通过对营运船舶数据进行收集、统计分析以及价值挖掘,可以获得很多有价值的信息,如船舶的功率与航速、船舶能耗数据、风浪对船舶航速的影响、各种节能措施的效果、污底对功率的影响、航线航区的海况资料和各类设备运行状态等,不仅对航运业作用巨大,对于造船业也具有重要的价值。陈昌运为此着重介绍了六个应用领域。
一是分析得出船舶能效营运指数(EEOI)。对于船舶营运中监测到的大量功率与航速数据,通过数据清洗后,可以分类提取出类似于交船试航测试的相应数据。对于这些数据,可通过数据的关联性分析,从一种数据或几种数据中推算出缺失的数据,验证与校正失真的数据。然后,应用有关实船测试分析与换算方法,分析营运船舶的功率与航速指标,换算得到相应的EEOI,不仅可为航运能效管理服务,也可为未来的国际海事MRV(监测、报告、核查)制度实施提供支持。
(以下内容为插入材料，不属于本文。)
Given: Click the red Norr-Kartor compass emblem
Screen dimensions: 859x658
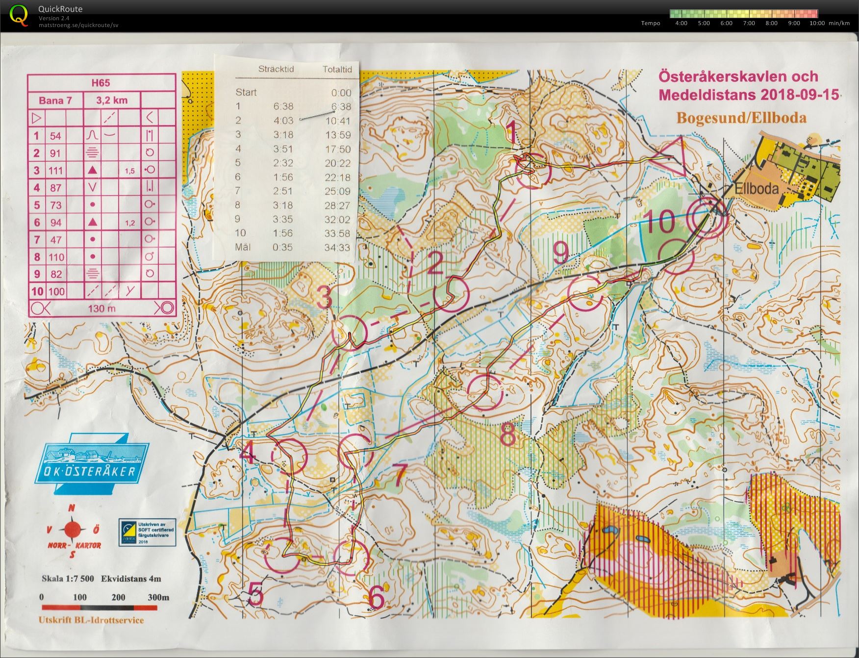Looking at the screenshot, I should click(x=73, y=531).

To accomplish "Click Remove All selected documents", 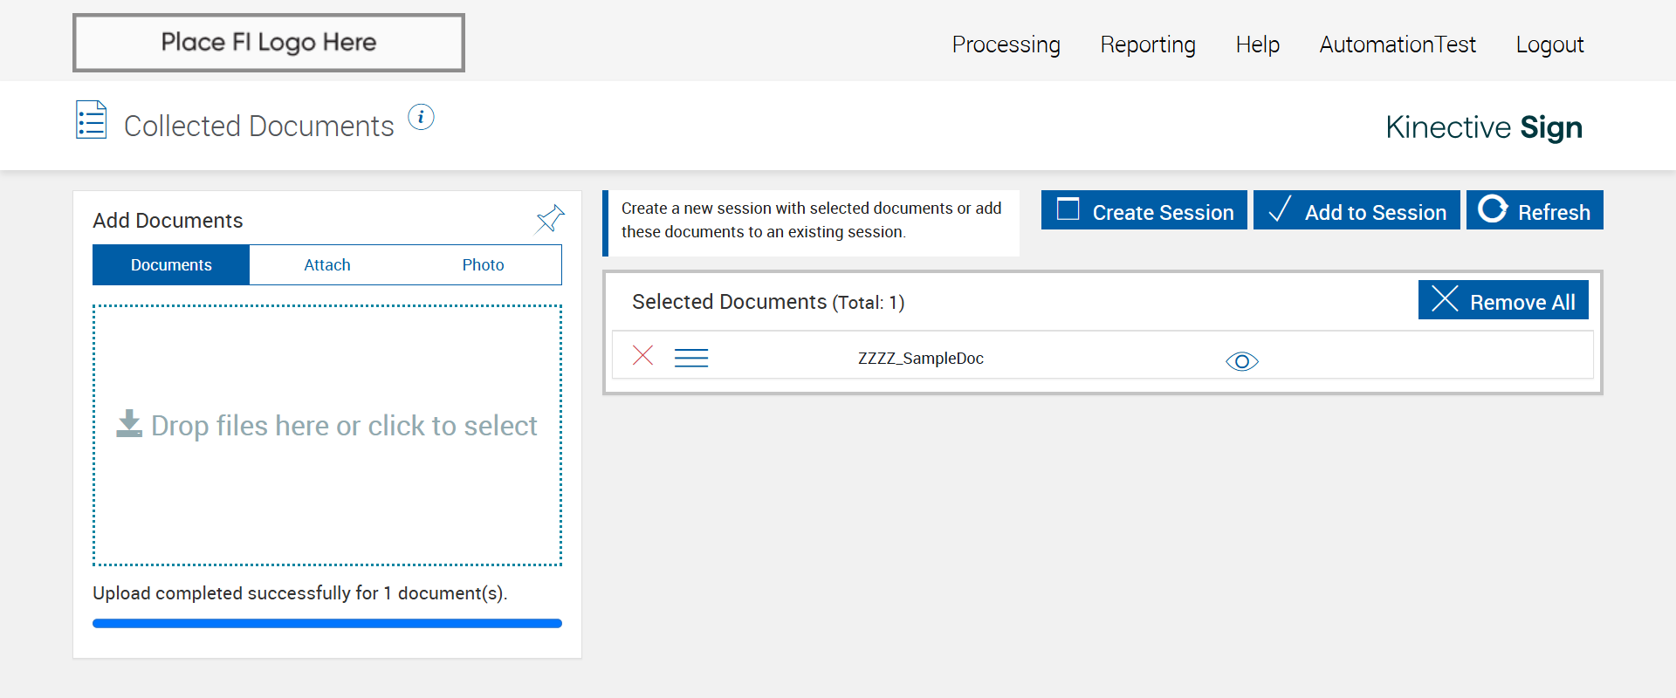I will 1503,301.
二是分析出波浪对船舶航速的影响。波浪对船舶航速的影响,可归结为波浪对船舶功率(阻力)的影响。一旦获得比较准确的波浪中船舶消耗功率的数据,就能够将其用于不同船型气象因子的验证与评价,为船舶能效设计指数(EEDI)的验证提供支持。从长期监测的角度看,营运中的船舶会遭遇各种等级的波浪,通过与不同等级波浪分类统计的数据比较,可以分析出波浪对船舶航速以及失速的影响,而且得到的结论也将越来越接近实际情况。
三是评价节能技术产生的效果。近年来,船舶附体节能装置的应用比较广泛,但实船节能效果往往无法通过交船试航得到验证,当前仍主要借助于船模试验进行预报,如何评价节能装置的实船节能效果已成为造船行业节能技术开发应用的一道难题。而借助船舶营运大数据,通过分类提取节能装置安装前和安装后的相关数据进行统计分析,同时,借助数据挖掘得到相关数据之间的影响关系与修正方法,消除诸如波浪、吃水、浮态、水深、水流等因素的影响后,就能够确切得出所用节能装置的实际节能效果。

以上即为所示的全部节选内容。